産休や育休を終えた往年のアイドルや女性シンガーたちの中に、ちらほらと職場復帰をなしとげている姿がある。
松田聖子や安室奈美江などは、そうした休職のブランクを感じさせないが、子育てや主婦に一区切りをつけたあと(?)、再び芸能界に仕事場を求めた堀ちえみや森昌子の姿もある。

1ヶ月ほど前、太田裕美の姿をステージ上で見た。
彼女の活動は興味深く、以前も吉田拓郎や伊勢正三、大滝詠一などニューミュージック系の歌手に曲を提供してもらっていたが、最近では、フォーク歌手故西岡恭蔵との共演も見られた。
そしてこの度は、憂歌団のヴォーカル木村充揮プロデュース下の出演。
木村充揮、有山じゅんじと泥臭いステージに続いて太田裕美が登場。
なんばHATCHのホールが、白昼の明るさに転じた空気に変わる。
なんだろうこの彼女のハナは?
「アイドルを見た興奮?」
「甘いヴォーカル?」
「くずさない笑顔?」
それとも、かつてブラウン管で学習してきたゆえの私の条件反射なのかもしれない。
最大の見せ場は、木村充揮とのジョイントで『赤いハイヒール』を歌う場面。
有山じゅんじの軽妙なギターに合わせて、「そばかすお嬢さん〜」のサビから木村が合わせる。

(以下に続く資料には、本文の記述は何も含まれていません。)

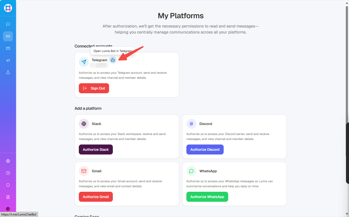This screenshot has width=349, height=217.
Task: Click the Authorize Gmail button
Action: [96, 197]
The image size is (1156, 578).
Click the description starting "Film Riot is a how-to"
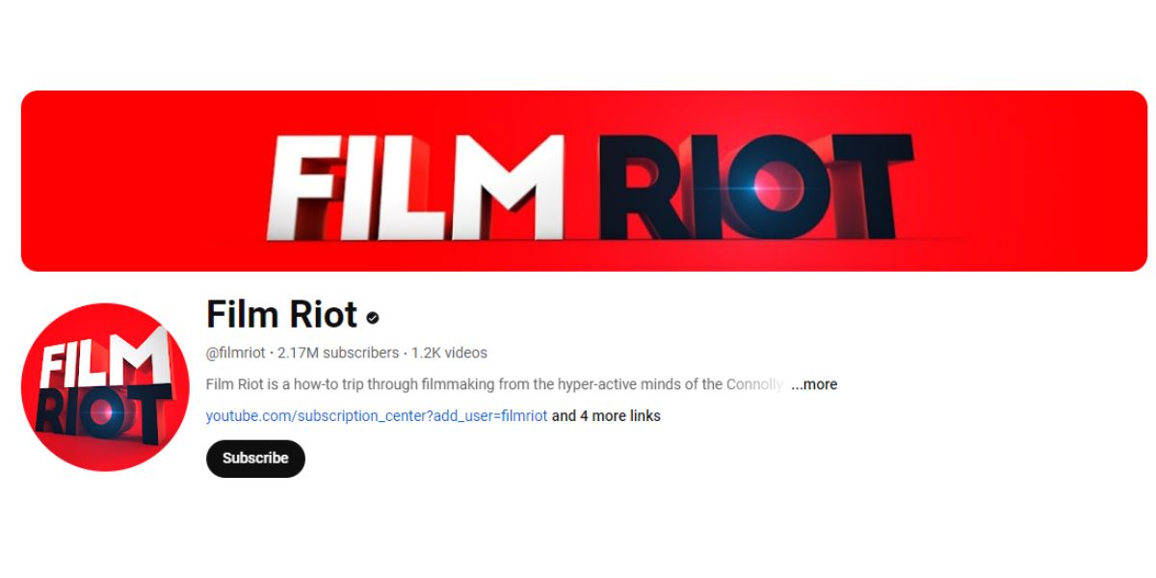tap(496, 384)
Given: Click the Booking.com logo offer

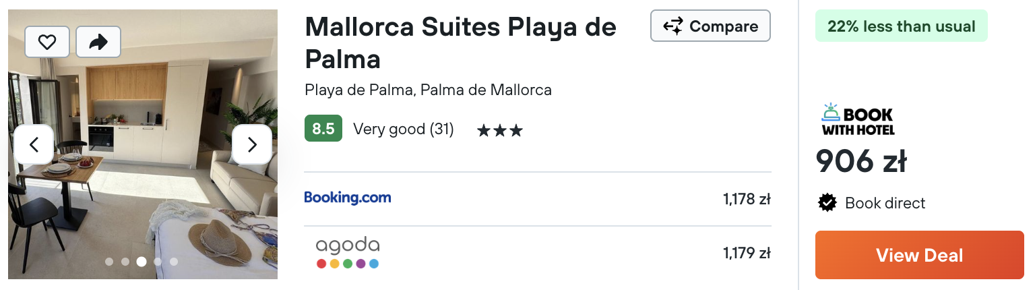Looking at the screenshot, I should [348, 198].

お酒がまわっているのかこれも芸のうちなのか、木村の野獣声と太田裕美の美女声のミスマッチが、とにかく絶妙だった。

太田裕美が言う。
「どうして私が、木村さんからこのステージに呼ばれたのかわからない?」
BEGINの
比嘉栄昇(共演)がつっこむ。
「どうして太田裕美さんが、出演をOKしたのかわからない?」
太田裕美には、今後も、わからないままこの手の舞台に立って、「花」ではなく「華」を咲かせてほしい。